> _Text provided_
Napster founder Sean Parker recently met with studios to drum up interest in his start-up Screening Room, which would offer first-run movies for home viewing on the day of their theatrical release for $50. The idea has already gained support from a handful of movie business bigwigs including Steven Spielberg and Peter Jackson.

Theoretically the service, still in a very nascent stage, would benefit movie theaters and distributors, which would each receive a $20 cut each time a consumer ponied up $50 to stream a film.

But as TheWrap reported last week, theater owners and distributors are wary of the plan, possibly with good reason.

Parker, now 36, was just a teenager when he cofounded the music file-sharing service Napster in 1999, but his impact on the recording industry was king-size — and disastrous for the business.

Within a year of its introduction, the peer-to-peer program had more than 60 million users. In the 10 years that followed Napster’s debut, music sales shrank by 57 percent.

> _Given information_
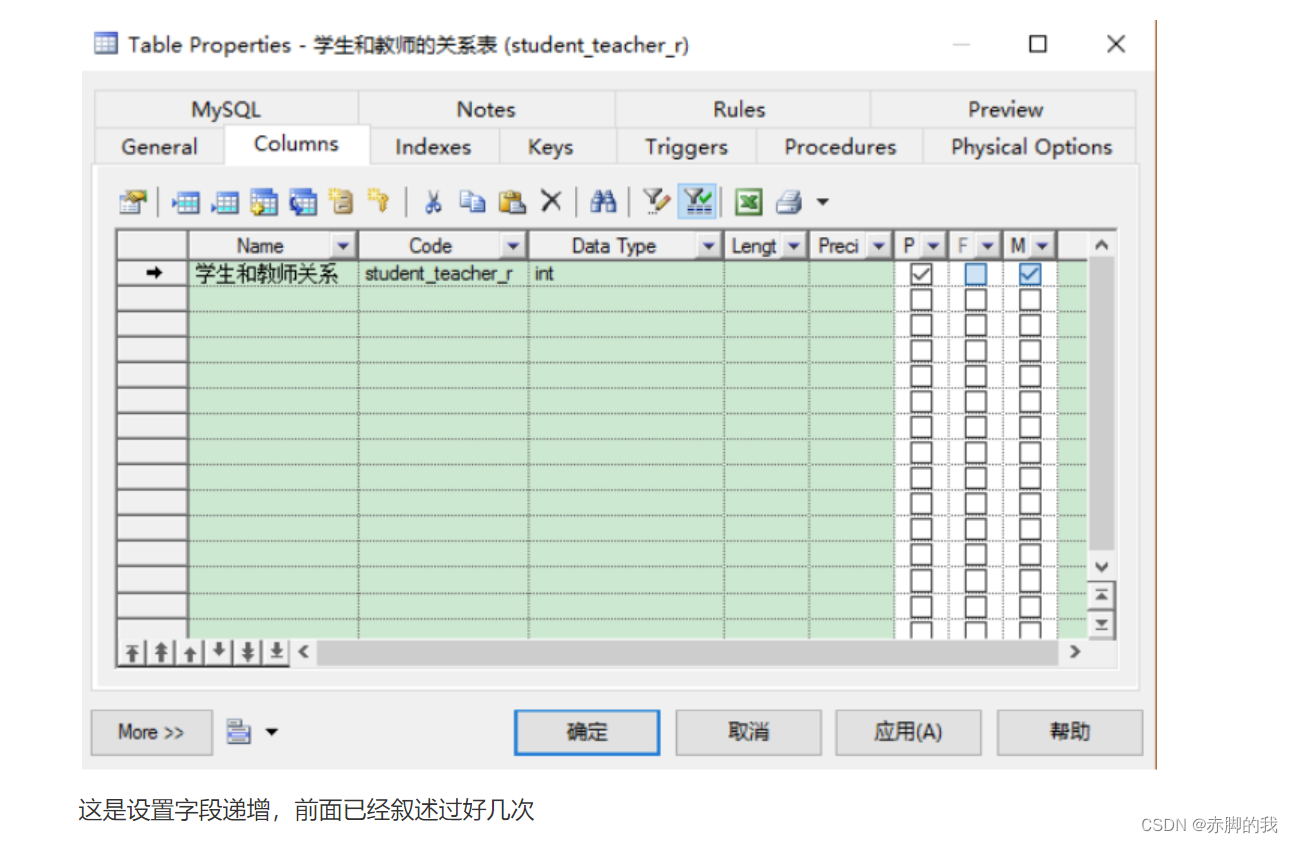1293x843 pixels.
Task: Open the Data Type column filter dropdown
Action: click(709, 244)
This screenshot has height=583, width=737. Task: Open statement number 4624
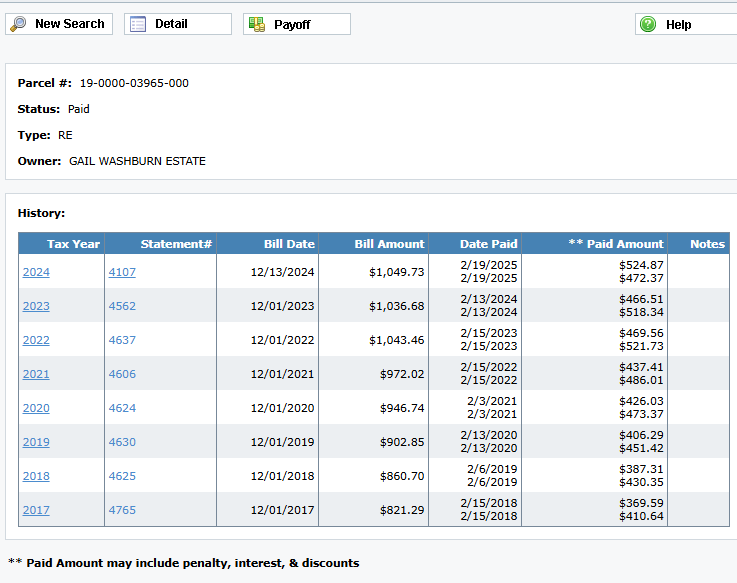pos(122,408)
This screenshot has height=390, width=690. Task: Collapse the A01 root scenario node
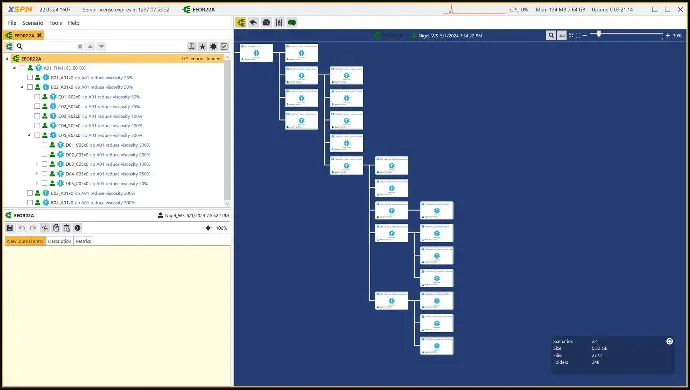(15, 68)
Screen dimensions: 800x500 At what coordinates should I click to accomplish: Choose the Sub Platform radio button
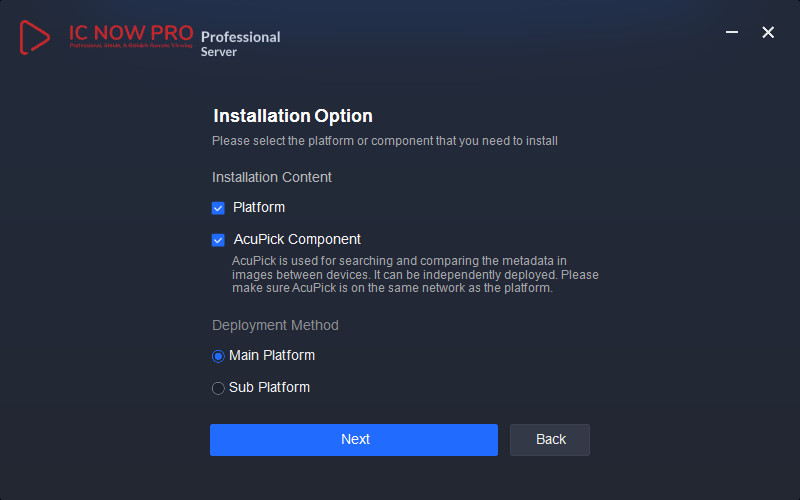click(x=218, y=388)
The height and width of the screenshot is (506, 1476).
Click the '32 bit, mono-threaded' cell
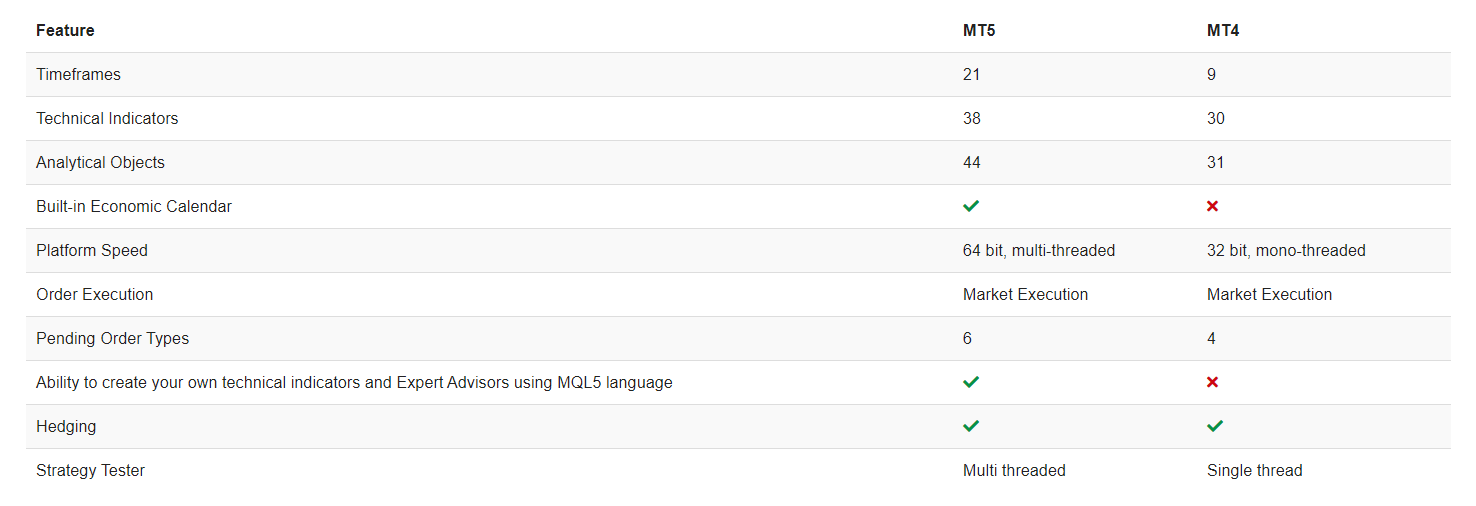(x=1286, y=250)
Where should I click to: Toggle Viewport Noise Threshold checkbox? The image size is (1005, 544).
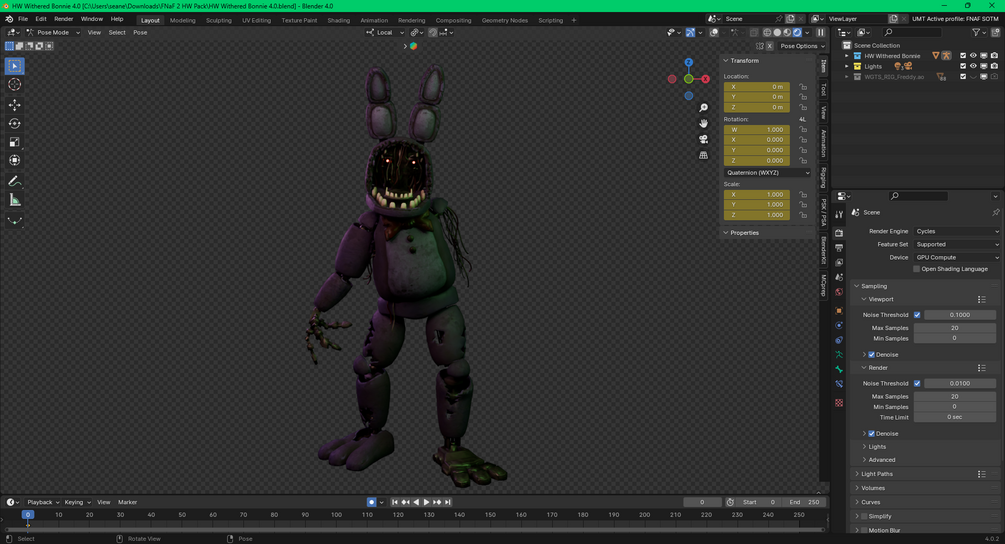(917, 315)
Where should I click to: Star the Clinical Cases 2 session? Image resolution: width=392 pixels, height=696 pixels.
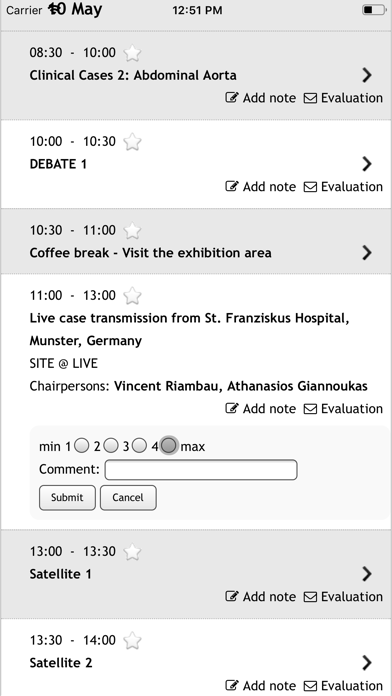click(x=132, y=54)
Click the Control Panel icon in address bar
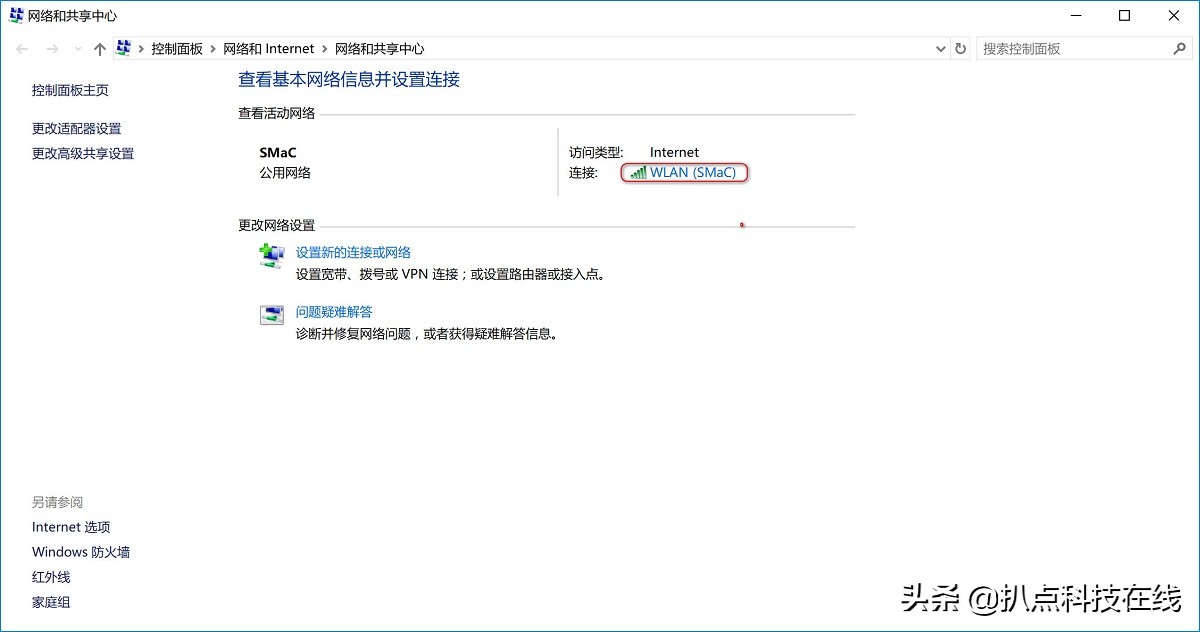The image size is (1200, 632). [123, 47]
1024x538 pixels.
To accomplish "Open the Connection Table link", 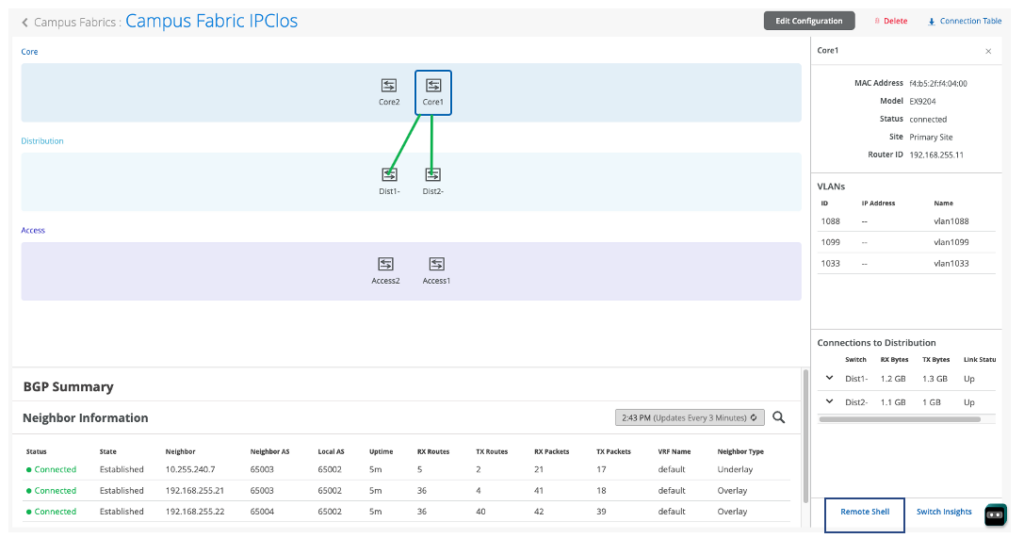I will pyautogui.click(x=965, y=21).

> _Set problem A_
Rewrite the Screening Room article's paragraph beginning "Napster founder Sean Parker recently met" as a short bulleted list that keeps its main facts.
> _Set problem B_
According to the Screening Room article, how much would movie theaters and distributors each receive when a consumer paid $50 to stream a film?

> _Right answer A_
- Sean Parker, Napster's founder, recently met with studios to build interest in his start-up, Screening Room.
- The service would offer first-run movies for home viewing for $50 on the day of their theatrical release.
- Movie business figures including Steven Spielberg and Peter Jackson already support the idea.

> _Right answer B_
Each would receive a $20 cut.